She says it was like a bad after-school special, and laughs. But there is sadness in her eyes, and shame. Not much, but it is there, I think. I want to say the right things, but it is hard to find the words when she tells me her story.
Jake* was older than I was, a frat boy. I’d had a crush on him for months and I was newly single, having just broken up with my boyfriend of three years. And now Jake and I were at the same party.
He fed me drinks all night. I laughed and flirted. My friend asked if I was going to hook up with him, but I said no. I was still sad over the break-up. My ex-boyfriend was the only guy I’d ever been with.
I blacked out for a while. I don’t recall walking upstairs. The next thing I remember is standing in a bedroom. Jake locked the door. We kissed on the bed but I was very drunk. I could barely move. He took off my pants and I remember saying, “No, I don’t want to do this.”
“You think you don’t, but you do,” he said.
He kneeled on my thighs to keep my legs open and held my hands over my head with one hand. He was inside me and I began to cry. I remember feeling like I couldn’t stop it. I don’t know why. I was just—resigned.
I told him if he was going to force me to at least use a condom. He was still holding my hands over my head when he flashed a condom in front of me. I assumed he put it on.

Raw data:
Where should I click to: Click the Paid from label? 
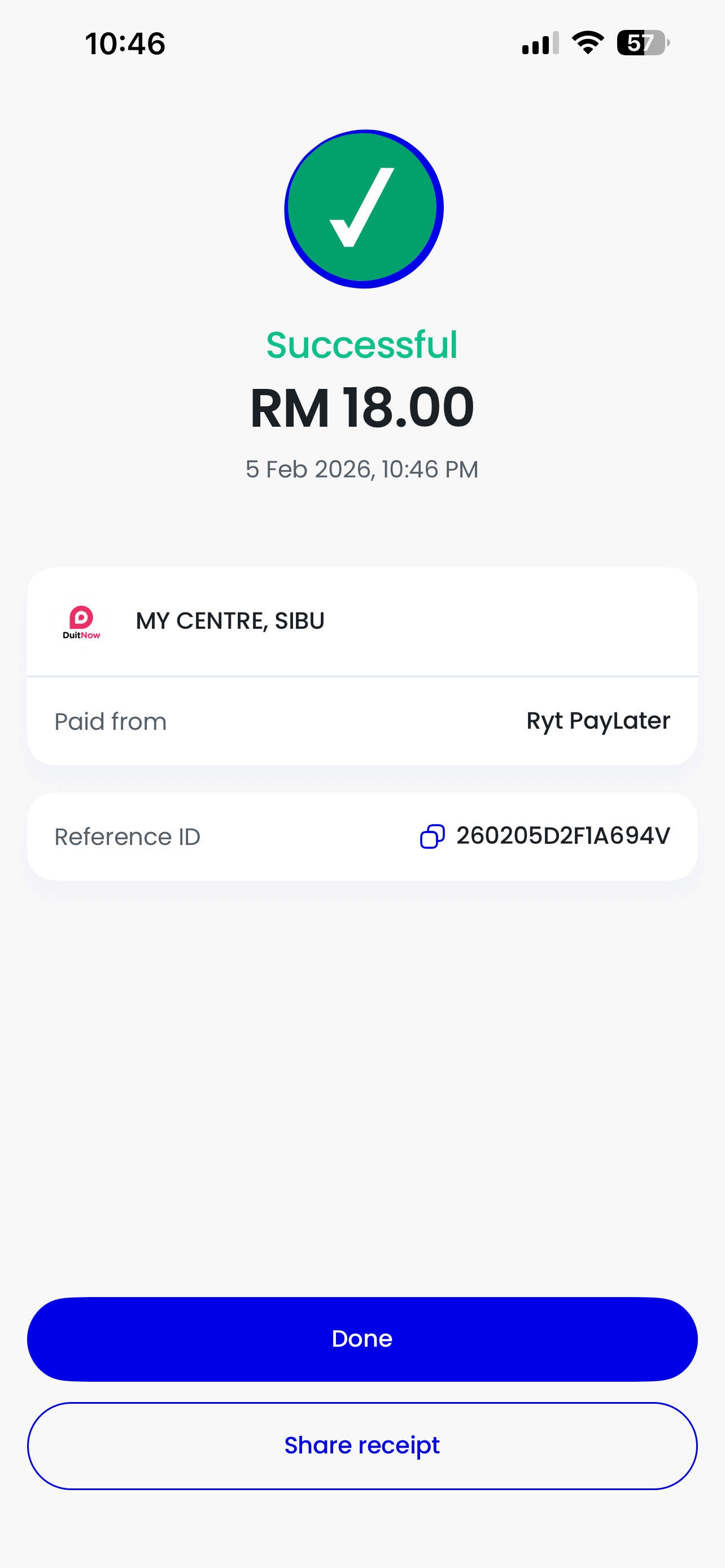(110, 721)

Complete the following:
1. Transcribe the party account, copying everything from "I told him if" down to "he put it on.".
2. Pick up the party account after its last sentence and carry it forward.

The results:
1.
I told him if he was going to force me to at least use a condom. He was still holding my hands over my head when he flashed a condom in front of me. I assumed he put it on.

2.
When he finished, he left and I lay there crying for a while. I got up and put on my pants, wiped my eyes, and left the room to find my friends. There was no drama, no yelling. No one at the party knew what had happened, except my friends. On the way out, we ran into him. My friend said, “She liked you.” He shrugged and said, “Sorry.”
I didn’t even think of going to the police. I wondered if I’d led him on. I even thought that since I had liked him, maybe somehow it wasn’t “rape.” Even though I was aware you could be raped by someone you know, when it happened, I just—I don’t know. It was hard to accept that it was rape. It wasn’t bloody. I didn’t have a knife held to my throat. I wasn’t punched. No broken ribs. But I did have bruises on my thighs and wrists where he held me down.
I saw him on campus that week and he waved.
Two months later, I found out I was pregnant. And I had an STD.
I called my mom from a bathroom stall in my dorm. She booked a flight for me and when I got home, my parents told me what was going to happen. They didn’t ask me, but I think they were just trying to make it easier. I don’t know if I could have made the decision.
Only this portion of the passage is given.